Passage to read:
......
The DNA base sequence of most genes is arranged in a series of three-base units called codons, each of which specifies a particular amino acid in the protein encoded by the gene. Typically, the first two bases of a codon are more important in determining the amino acid than is the third. For example, the codons GAA and GAG both specify the same amino acid (glutamine), so changing the third base from A to G in this codon does not change the amino acid. A similar principle applies to the codons for many other amino acids.
If the p53 mutations seen in non-melanoma skin cancers were simply a random by-product of sunlight exposure, mutations in a codons third base (which do not change an amino acid) should be as frequent as mutations in the first or second base (which do change an amino acid). In fact, DNA sequencing has revealed that p53 mutations are not randomly distributed but instead involve base changes that alter amino acids.
In other words, the p53 mutations seen in non-melanoma skin cancers alter the amino acid sequence of the protein encoded by the p53 gene, as would be expected if these mutations are involved in the mechanism by which sunlight causes cancer. The p53 gene is not, however, the only mutant gene to be involved in non-melanoma skin cancers, nor is it as frequently mutated in melanomas.
The p53 Protein Protects against Skin Cancer by Preventing Cells with Damaged DNA from Proliferating:
Given that UV radiation triggers mutations that alter the p53 protein of skin cells, the question arises as to how these p53 abnormalities lead to cancer. The normal function of the p53 protein is to stop cells with damaged DNA from proliferating. In the presence of damaged DNA, the p53 protein accumulates and activates a pathway that halts the cell cycle, thereby allowing time for DNA repair.
......
Extend the passage on p53 mutations and skin cancer, picking up right after its final sentence.

Information shown:
......
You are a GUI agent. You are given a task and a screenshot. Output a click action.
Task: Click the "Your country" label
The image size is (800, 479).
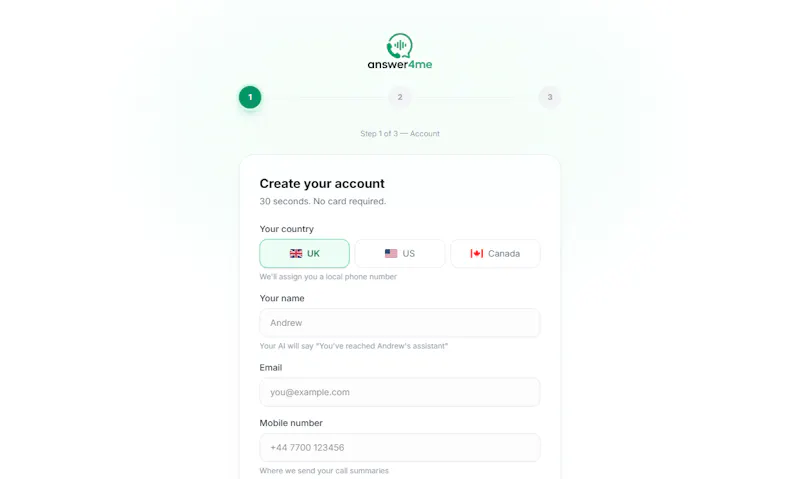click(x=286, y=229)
......
Task result:
If the DNA damage is too severe to be repaired, the p53 protein eventually triggers cell suicide by apoptosis. The net result is that cells containing mutations that might lead to cancer are not allowed to proliferate.
But what happens if sunlight happens to trigger a mutation that renders the p53 protein nonfunctional? In such a case, DNA damage caused by subsequent exposure to sunlight will not be able to trigger p53- mediated apoptosis, even if the DNA is damaged beyond repair. Damaged DNA will therefore be passed on to future cell generations during ensuing cell divisions, creating conditions that can lead to the development of cancer (Figure 6).
Sunlight-induced mutation of the p53 gene is thus comparable to the initiation stage of chemical carcinogenesis, in which an initial mutation creates a precancerous cell that is later converted into a tumor by a promotion phase involving sustained cell proliferation.
In addition to initiating carcinogenesis by mutating the p53 gene, sunlight also affects tumor promotion through an indirect mechanism involving neighboring cells. An initiated, precancerous skin cell that has incurred a p53 mutation will be surrounded by neighboring cells in which the p53 gene is normal.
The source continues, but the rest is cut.